Il indique ensuite – et c’est le second apport de la décision – que lorsqu’un juge des référés, après avoir par une première ordonnance regardé deux moyens comme propres à créer un doute sérieux quant à la légalité d’un permis de construire, juge, par une seconde ordonnance rendue sur le fondement de l’article L. 521-4 du code de justice administrative, que l’un de ces moyens n’était plus de nature à justifier la suspension du permis litigieux, la censure de l’autre motif retenu par le juge des référés dans sa première ordonnance suffit à entraîner l’annulation de cette ordonnance, sans qu’il y ait lieu, pour le juge de cassation, de se prononcer sur le bien-fondé des moyens du pourvoi dirigés contre le motif ultérieurement abandonné par le juge des référés.

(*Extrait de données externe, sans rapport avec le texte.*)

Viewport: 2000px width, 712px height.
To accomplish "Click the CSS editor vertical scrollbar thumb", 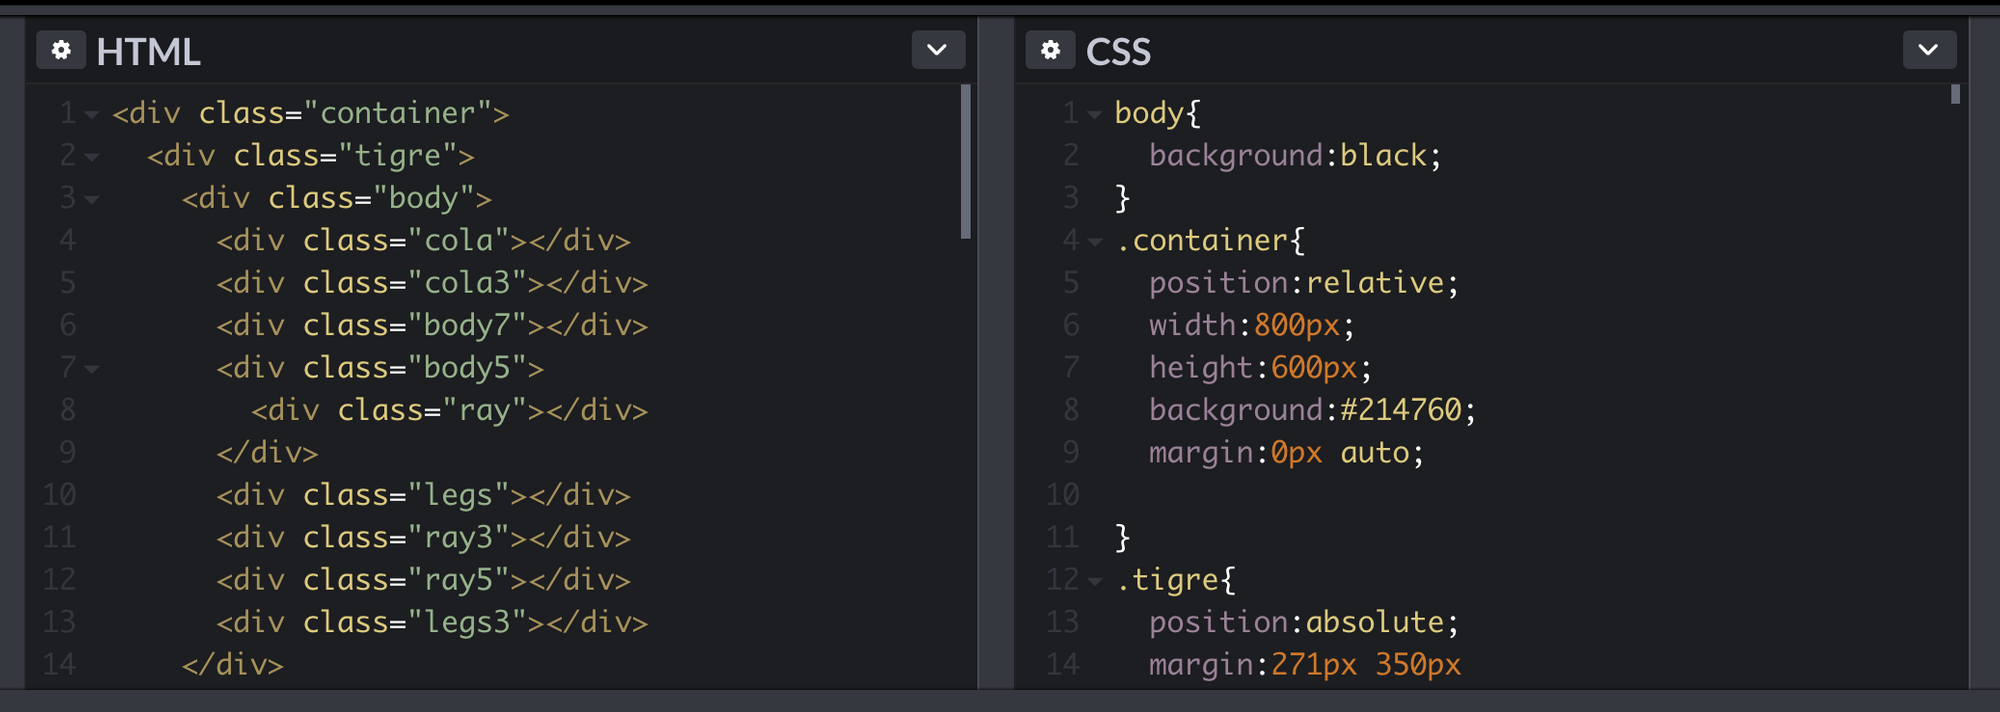I will (x=1955, y=94).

Dans ces conditions, le Conseil d’Etat juge que les sociétés requérantes sont fondées à demander l’annulation de l’ordonnance du 11 juin 2019.

Le Conseil d’Etat juge ensuite l’affaire au fond en application de l’article L. 821-2 du code de justice administrative et considère qu’aucun des autres moyens invoqués par les requérants à l’appui de leurs demandes de suspension des permis de construire litigieux n’est de nature à faire naître un doute sérieux sur la légalité des arrêtés contestés.

Par conséquent, le Conseil d’Etat rejette les demandes de suspension des requérants.